# [What you need to do]
In the records below, the line with "The width and height of the screenshot is (1272, 952)." opens the range and the line with "Click the printable" closes it; print that range exactly and nothing else.

** Opening Information supplied block **

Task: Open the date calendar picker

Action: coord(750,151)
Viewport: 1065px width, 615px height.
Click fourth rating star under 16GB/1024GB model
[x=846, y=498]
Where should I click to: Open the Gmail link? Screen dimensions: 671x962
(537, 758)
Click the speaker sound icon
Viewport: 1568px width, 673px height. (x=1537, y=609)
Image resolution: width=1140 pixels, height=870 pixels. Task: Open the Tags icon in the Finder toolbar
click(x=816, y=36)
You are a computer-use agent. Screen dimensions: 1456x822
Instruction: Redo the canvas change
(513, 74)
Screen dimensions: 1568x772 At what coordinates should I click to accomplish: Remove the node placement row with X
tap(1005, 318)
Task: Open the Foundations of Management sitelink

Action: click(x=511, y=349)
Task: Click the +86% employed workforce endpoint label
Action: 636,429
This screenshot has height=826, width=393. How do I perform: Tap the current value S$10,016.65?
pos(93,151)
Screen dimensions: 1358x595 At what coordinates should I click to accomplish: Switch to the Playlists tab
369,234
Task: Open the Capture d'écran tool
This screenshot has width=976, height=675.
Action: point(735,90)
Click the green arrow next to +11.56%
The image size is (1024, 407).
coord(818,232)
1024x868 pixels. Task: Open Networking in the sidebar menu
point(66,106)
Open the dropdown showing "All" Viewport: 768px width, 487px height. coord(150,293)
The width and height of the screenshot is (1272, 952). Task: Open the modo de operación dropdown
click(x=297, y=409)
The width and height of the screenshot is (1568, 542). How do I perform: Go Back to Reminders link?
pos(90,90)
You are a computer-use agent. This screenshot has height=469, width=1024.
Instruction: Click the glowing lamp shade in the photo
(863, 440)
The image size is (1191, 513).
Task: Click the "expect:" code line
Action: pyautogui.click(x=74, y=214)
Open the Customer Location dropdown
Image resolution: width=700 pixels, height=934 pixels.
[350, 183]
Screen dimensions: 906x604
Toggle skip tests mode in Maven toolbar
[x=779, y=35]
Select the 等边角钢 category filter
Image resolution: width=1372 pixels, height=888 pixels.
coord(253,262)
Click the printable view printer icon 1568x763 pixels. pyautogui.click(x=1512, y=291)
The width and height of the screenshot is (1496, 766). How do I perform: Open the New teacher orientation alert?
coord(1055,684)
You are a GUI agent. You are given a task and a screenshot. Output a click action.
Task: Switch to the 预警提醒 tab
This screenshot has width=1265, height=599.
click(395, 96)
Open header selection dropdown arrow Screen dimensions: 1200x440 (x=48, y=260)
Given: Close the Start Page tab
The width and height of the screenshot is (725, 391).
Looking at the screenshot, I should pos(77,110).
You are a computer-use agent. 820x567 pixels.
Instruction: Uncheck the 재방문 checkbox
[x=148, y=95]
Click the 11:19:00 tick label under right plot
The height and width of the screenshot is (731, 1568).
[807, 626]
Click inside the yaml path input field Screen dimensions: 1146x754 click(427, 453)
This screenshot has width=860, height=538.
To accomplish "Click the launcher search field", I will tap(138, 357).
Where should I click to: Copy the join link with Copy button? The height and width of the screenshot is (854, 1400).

** Closing Information supplied block **

# [Task response]
The width and height of the screenshot is (1272, 952). Task: Open the modo de operación dropdown
click(x=297, y=409)
The width and height of the screenshot is (1568, 542). How do I perform: Go Back to Reminders link?
pos(90,90)
You are a computer-use agent. This screenshot has height=469, width=1024.
Instruction: Click the glowing lamp shade in the photo
(863, 440)
The image size is (1191, 513).
Task: Click the "expect:" code line
Action: pyautogui.click(x=74, y=214)
Open the Customer Location dropdown
Image resolution: width=700 pixels, height=934 pixels.
[350, 183]
Screen dimensions: 906x604
Toggle skip tests mode in Maven toolbar
[x=779, y=35]
Select the 等边角钢 category filter
Image resolution: width=1372 pixels, height=888 pixels.
coord(253,262)
Click the printable view printer icon 1568x763 pixels. pyautogui.click(x=1512, y=291)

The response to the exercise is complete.